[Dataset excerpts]

---+---

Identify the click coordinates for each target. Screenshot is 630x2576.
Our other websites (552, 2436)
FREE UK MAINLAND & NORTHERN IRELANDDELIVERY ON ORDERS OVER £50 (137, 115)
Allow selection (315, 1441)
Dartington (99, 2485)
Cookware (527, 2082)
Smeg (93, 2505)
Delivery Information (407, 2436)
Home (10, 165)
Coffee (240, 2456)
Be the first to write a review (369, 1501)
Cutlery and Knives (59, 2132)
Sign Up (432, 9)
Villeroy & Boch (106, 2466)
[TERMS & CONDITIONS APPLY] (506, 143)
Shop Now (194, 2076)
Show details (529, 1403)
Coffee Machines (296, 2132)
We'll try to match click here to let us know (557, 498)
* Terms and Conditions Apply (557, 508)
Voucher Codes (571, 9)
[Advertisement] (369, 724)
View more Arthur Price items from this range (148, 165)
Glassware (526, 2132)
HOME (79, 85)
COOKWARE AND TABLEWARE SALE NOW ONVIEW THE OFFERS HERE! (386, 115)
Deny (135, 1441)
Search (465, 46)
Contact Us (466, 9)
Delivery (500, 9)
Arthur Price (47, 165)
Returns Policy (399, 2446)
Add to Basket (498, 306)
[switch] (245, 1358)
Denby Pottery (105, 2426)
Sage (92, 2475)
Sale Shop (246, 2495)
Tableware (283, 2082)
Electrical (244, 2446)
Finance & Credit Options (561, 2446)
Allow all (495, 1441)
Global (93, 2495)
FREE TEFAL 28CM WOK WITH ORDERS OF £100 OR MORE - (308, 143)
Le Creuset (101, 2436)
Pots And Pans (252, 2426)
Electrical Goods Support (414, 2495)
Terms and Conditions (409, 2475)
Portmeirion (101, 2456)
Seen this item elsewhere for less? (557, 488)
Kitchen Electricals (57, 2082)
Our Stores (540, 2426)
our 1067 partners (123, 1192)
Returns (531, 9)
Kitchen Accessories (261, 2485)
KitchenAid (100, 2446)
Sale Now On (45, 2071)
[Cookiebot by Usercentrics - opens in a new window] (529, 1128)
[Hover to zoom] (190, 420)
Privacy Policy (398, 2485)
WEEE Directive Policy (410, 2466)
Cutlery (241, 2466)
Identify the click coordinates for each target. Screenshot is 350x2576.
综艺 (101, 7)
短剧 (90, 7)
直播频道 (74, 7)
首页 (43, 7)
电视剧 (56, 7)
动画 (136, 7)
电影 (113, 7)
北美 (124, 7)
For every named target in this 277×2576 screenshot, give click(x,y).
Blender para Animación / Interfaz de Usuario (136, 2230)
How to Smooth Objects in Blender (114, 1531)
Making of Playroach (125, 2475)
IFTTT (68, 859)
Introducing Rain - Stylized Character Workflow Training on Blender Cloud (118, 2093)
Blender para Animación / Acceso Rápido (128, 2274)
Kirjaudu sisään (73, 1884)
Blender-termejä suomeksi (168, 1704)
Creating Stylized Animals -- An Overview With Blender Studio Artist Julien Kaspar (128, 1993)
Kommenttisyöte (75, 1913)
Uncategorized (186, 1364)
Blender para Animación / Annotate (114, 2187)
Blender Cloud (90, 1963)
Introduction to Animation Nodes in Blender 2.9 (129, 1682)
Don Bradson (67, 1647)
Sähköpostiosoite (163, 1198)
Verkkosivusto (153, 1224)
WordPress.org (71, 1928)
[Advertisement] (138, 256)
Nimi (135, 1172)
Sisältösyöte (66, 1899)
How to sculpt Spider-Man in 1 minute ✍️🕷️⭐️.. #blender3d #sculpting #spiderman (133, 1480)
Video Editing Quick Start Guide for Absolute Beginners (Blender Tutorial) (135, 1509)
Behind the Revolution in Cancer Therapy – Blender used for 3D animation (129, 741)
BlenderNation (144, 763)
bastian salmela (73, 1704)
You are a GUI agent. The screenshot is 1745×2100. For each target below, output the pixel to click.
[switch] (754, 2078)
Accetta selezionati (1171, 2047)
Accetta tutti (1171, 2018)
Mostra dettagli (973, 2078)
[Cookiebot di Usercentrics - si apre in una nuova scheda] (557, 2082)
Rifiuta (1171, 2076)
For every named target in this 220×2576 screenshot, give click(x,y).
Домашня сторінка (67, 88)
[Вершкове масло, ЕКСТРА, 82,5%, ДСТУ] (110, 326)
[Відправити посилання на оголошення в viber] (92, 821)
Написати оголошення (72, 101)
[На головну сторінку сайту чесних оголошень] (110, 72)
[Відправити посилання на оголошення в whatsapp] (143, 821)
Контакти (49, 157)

---+---

-- Task item --
Of the entries above, repeat exactly the lines from the line with "[Hover to zoom] (190, 420)" through the line with "IFTTT (68, 859)", both of them included.

-- Solution to this exercise --
[Hover to zoom] (190, 420)
Privacy Policy (398, 2485)
WEEE Directive Policy (410, 2466)
Cutlery (241, 2466)
Identify the click coordinates for each target. Screenshot is 350x2576.
综艺 (101, 7)
短剧 (90, 7)
直播频道 (74, 7)
首页 (43, 7)
电视剧 (56, 7)
动画 (136, 7)
电影 (113, 7)
北美 (124, 7)
For every named target in this 277×2576 screenshot, give click(x,y).
Blender para Animación / Interfaz de Usuario (136, 2230)
How to Smooth Objects in Blender (114, 1531)
Making of Playroach (125, 2475)
IFTTT (68, 859)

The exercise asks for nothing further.